Websites represent people, companies, and institutions online. They’re a web presence for all sorts of things, and they’re not very hard to put together. There are several different building websites, everything from an expensive purchase of software (like Dreamweaver) to free “site builders” provided by web hosting services. This how-to will focus on the software found at those sites, site-builders, and Content Management Systems (CMS) like Joomla.

Shopping for and Choosing a Web Host

There are hundreds of web-hosting services online, and choosing a good one is as simple as spending a half-hour comparing prices. There is usually a monthly hosting charge, another to buy a domain, and sometimes an extra fee for SQL databases, which can be helpful if the site is for a business. Read reviews and check for those fees before paying. Some sites offer free domains, but then the hosting site often appends any new domain name with a bit of its own and often adds mandatory ads.

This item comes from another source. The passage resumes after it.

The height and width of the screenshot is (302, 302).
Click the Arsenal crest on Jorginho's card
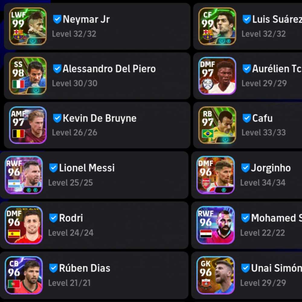pyautogui.click(x=206, y=184)
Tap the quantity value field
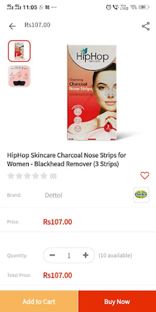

Other sites offer free one-month service but then up the price to buy your new domain. It’s usually a trade-off.

If, two weeks after paying setup and domain fees, the hosting site charges (surprise) extra fees, switching hosting services is easy. Most people change once or twice until they find a web host they’re delighted with.

Starters for Building a New Site

After choosing the domain name and paying for hosting, the Control Panel is where the actual “building” begins. Every user or domain has its control panel, often called the Cpanel. It is where users can build pages, manage email (yes, anyone can be “[email protected]”), and do all sorts of other behind-the-scenes things for their website(s).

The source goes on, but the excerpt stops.